Stored items:
= = =

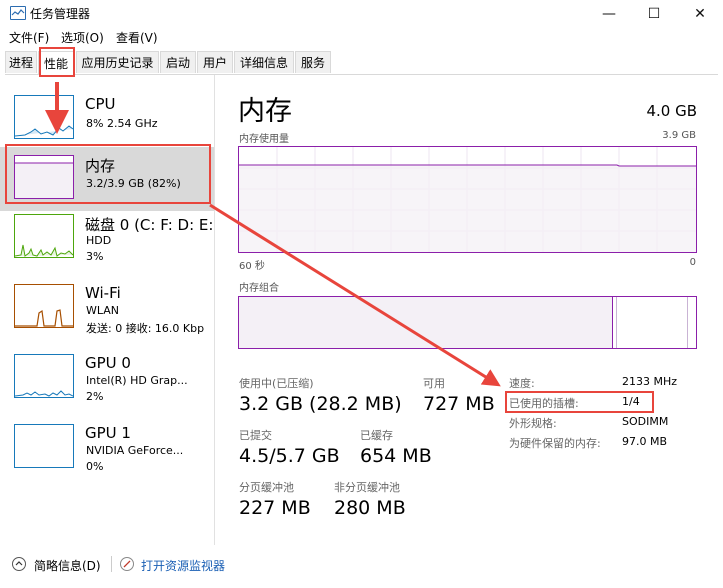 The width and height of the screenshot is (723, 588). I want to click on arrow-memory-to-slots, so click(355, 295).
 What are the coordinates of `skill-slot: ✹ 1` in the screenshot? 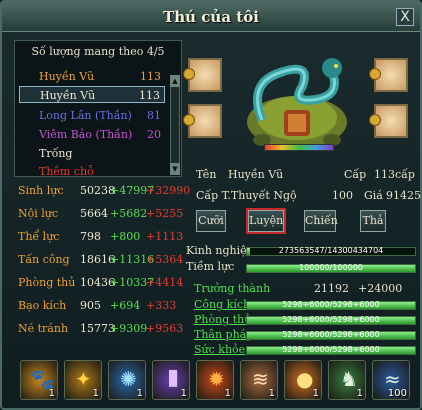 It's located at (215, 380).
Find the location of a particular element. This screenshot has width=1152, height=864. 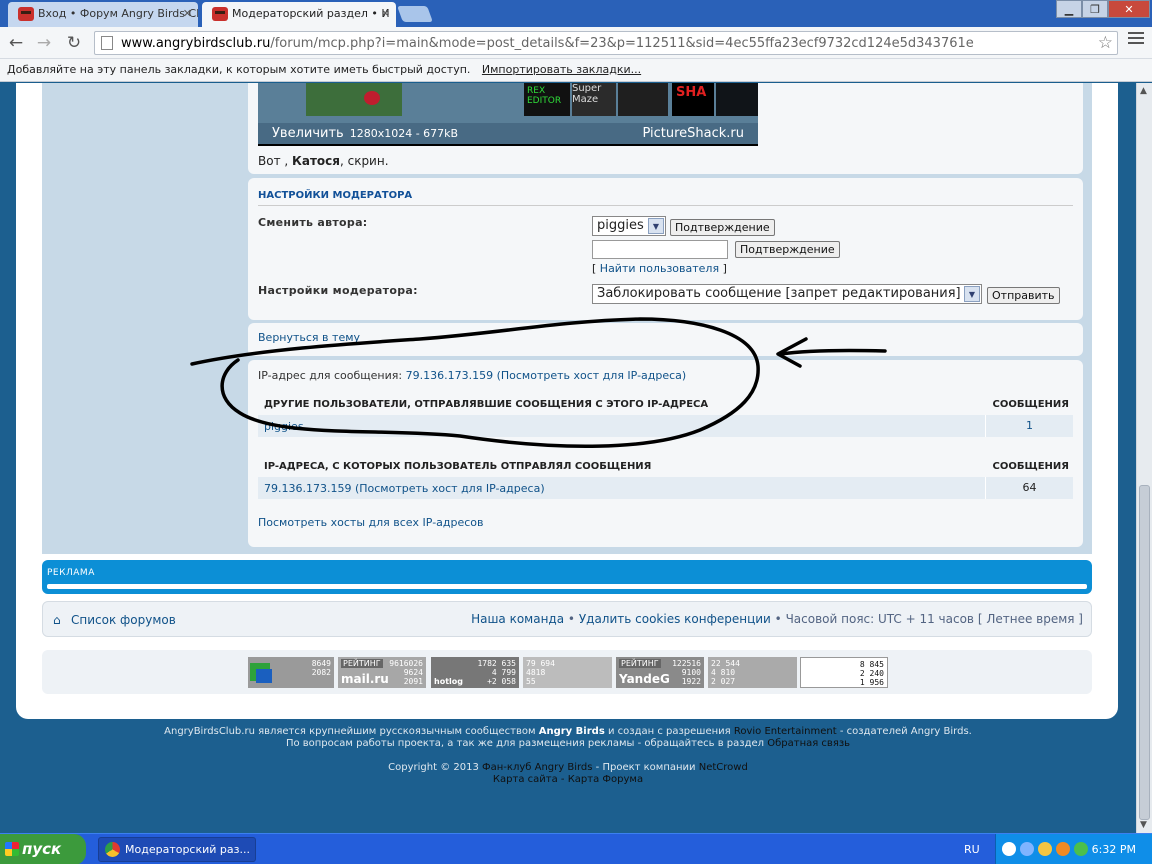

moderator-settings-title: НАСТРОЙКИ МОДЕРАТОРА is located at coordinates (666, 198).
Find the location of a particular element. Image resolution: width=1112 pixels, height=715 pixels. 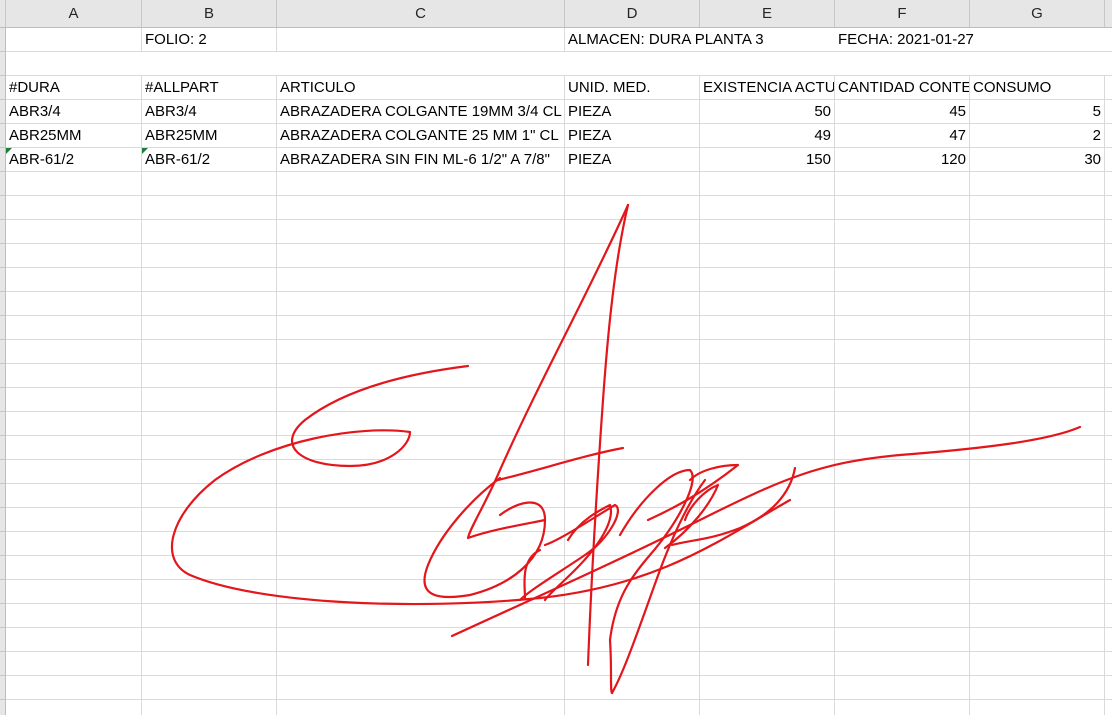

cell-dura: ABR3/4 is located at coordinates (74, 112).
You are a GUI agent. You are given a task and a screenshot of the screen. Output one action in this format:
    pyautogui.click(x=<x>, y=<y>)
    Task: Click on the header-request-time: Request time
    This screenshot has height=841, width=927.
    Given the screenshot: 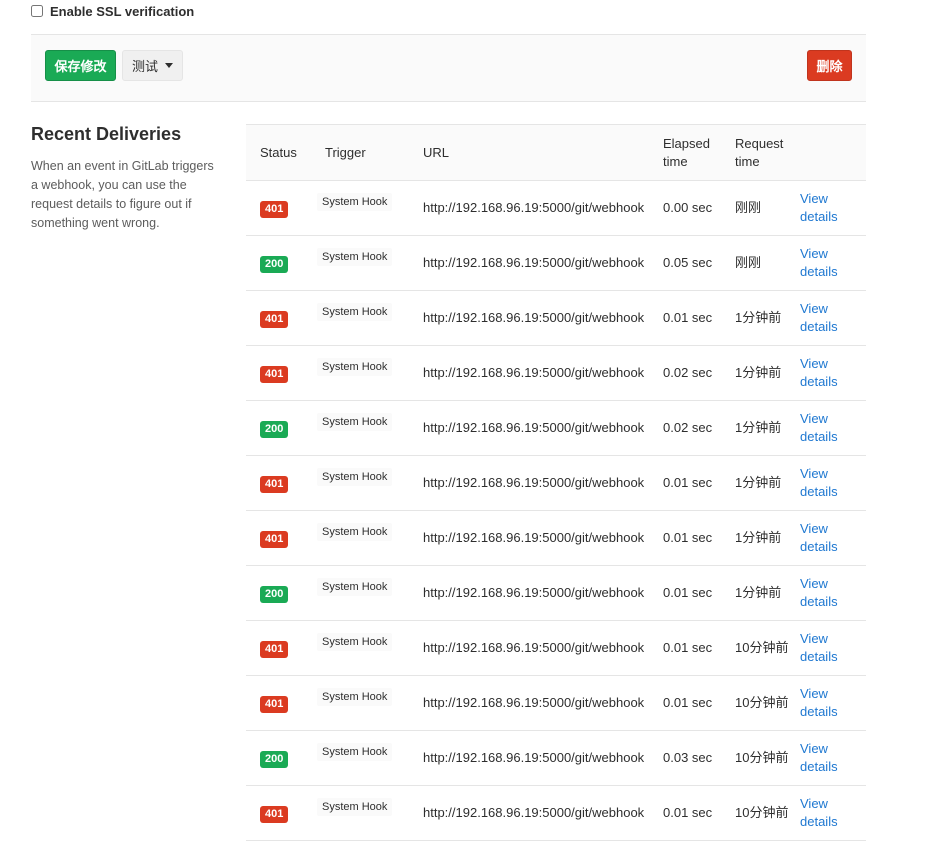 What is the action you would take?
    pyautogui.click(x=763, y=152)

= = =

Your goal: Return the lines above, starting at the line that contains "Find the location of a particular element. This" and ending at the line that contains "cell-dura: ABR3/4 is", with the wording kept the same. Omit the pictures from your answer.

Output:
Find the location of a particular element. This screenshot has width=1152, height=864. 

moderator-settings-title: НАСТРОЙКИ МОДЕРАТОРА is located at coordinates (666, 198).
Find the location of a particular element. Image resolution: width=1112 pixels, height=715 pixels. 

cell-dura: ABR3/4 is located at coordinates (74, 112).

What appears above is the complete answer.